I took all the steps as recommended by the troubleshooting threads such as remove extra ram, disconnect and disable ANYTHING unnecessary (though, in my case that turned out to be not needed) and still had this stall issue.
I found after trials and tribulations that if I ejected the DVD after a certain amount of time (a couple minutes) that the first window would come up.
*As someone suggested above, this sort of indicated that there might be something wrong with the optical drive in some way,
drivers or what have you.
So I got to the "Install" screen, hit that, and after a few minutes of "Starting setup" screen ejected the DVD again and it gave me a screen that said necessary CD
drivers not present (common message) yadda yadda. Well this is odd, my DVD drive uses the most basic of atapi
drivers, which the windows setup of course has. SO, I decided to get a USB drive ready to startup off that in case I needed to disconnect the DVD drive, which was causing the stalls.
On my laptop, I get the USB drive formatted and files copied, but I can't load the bootloader because I'm trying to install 64bit on my desktop, and the laptop has 32bit vista. What a pain, I'm pretty frustrated at this point. On a whim, I try it anyway. No luck booting off the USB stick (*on a side note, with this gigabyte motherboard you have to select USBHDD instead of USBFDD to start off a USB flash disk drive).
So I throw the DVD in there again and it starts up, and I take it out at the specified time. Now, since the USB drive is still plugged in, and the DVD is out, even though it loaded the setup system off the DVD drive it's detecting drivers and copying files from the USB drive! Awesome! Success! Windows 7 loads smoothly and detects everything. SOLUTION! (I think)
Ok, so the above solution that I hobbled together worked to get windows 7 on the computer. It worked great, I thought I had solved the problem. However, when I went to load my first programs off a CD, the disk wouldn't read and just spun up (much like when I had system installation problems). Hmmmm, I thought to myself. WTF could be happening?
Well, I was looking around doing some google searches on my Samsung DVD drive model number and came across a post from GorfTheFrog on Toms Hardware that I must have missed the first time around (
Vista64 Install Won't Recognize Samsung SH-S222 - DVD-CD-Writers - Storage ) and he had success just changing his IDE CABLE FROM A GENERIC TO THE ONE THAT CAME WITH THE MOTHERBOARD. I've had extensive experience with EE and CE back in college and this defied common sense as well but I was out of options so I gave it a try.
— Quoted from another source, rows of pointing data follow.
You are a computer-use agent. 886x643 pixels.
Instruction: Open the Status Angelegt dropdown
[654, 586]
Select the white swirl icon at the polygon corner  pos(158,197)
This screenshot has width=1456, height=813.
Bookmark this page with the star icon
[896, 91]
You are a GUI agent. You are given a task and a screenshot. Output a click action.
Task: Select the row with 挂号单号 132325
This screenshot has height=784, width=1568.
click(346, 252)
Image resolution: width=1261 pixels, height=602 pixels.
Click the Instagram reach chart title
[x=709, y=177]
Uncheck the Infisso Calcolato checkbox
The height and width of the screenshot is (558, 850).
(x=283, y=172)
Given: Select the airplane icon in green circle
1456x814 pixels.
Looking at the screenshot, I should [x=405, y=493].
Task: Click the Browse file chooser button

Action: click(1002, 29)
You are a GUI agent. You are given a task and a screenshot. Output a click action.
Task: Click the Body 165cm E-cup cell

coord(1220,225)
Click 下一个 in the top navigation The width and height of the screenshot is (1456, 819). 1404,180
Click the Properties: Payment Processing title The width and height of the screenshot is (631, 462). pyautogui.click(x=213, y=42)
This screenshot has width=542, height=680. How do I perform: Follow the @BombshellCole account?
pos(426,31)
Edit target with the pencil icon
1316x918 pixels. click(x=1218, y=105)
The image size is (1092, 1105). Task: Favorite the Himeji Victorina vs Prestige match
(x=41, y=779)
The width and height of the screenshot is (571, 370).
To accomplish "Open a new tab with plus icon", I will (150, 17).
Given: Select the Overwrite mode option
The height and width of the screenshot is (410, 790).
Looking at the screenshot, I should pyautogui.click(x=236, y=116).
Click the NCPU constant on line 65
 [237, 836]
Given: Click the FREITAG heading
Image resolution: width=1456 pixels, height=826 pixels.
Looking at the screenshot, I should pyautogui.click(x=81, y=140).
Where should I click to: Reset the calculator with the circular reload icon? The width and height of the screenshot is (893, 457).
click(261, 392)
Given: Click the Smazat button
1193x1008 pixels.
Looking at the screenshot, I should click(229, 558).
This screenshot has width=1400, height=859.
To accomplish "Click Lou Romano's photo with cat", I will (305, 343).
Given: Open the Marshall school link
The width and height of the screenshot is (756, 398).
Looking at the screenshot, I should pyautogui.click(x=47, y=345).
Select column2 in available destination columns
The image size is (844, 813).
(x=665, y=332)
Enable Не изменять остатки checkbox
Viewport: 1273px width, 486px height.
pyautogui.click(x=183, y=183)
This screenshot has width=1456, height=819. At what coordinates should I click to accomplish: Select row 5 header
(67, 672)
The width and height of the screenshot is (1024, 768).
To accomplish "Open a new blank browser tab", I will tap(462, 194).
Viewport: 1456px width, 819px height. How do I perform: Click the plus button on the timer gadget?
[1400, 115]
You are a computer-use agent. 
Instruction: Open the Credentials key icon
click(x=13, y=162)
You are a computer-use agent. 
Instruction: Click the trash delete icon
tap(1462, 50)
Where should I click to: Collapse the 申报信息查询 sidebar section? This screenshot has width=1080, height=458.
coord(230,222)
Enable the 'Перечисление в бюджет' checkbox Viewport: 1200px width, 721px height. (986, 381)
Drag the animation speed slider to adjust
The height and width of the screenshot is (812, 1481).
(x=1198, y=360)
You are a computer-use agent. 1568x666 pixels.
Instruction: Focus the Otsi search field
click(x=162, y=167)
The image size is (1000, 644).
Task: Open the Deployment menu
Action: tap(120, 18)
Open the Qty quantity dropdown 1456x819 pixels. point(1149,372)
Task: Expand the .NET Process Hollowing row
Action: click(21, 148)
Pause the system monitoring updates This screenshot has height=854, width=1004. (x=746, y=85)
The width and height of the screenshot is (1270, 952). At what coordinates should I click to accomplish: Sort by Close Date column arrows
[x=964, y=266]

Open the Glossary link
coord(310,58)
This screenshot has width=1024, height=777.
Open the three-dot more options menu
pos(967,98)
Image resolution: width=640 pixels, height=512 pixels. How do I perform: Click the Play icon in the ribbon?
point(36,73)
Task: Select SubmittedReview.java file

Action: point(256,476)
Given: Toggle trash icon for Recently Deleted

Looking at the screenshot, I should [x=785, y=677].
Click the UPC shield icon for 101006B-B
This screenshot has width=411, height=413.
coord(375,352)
This. Fixed. Everything. Hours of frustration and a trip to best buy to pick up a 4gb flash drive for nothing (well, we can't say that, if it wasn't difficult it wouldn't be the same sense of accomplishment, right? I'm rationalizing here, back away from the cliff, self). So in the end, even though the dvd drive worked fine in my other system with that ide cable, switching ide cables fixed everything.
I hope my story can save someone else some time. In summary my suggestions are:
TL;DR:
1. When installing a new motherboard, use cables the motherboard came with if at all possible, pack away any old cables rather than re-use them unless you need them down the road.
2. If you can't get you DVD disk to work right, and you can't get a USB drive to boot, try booting from the DVD disk and pulling it out once windows starts. Leave the USB drive plugged in and the windows setup should copy everything fine from the USB drive (assuming your BIOS and Win setup recognize the USB drive).
If anyone has any questions, let me know.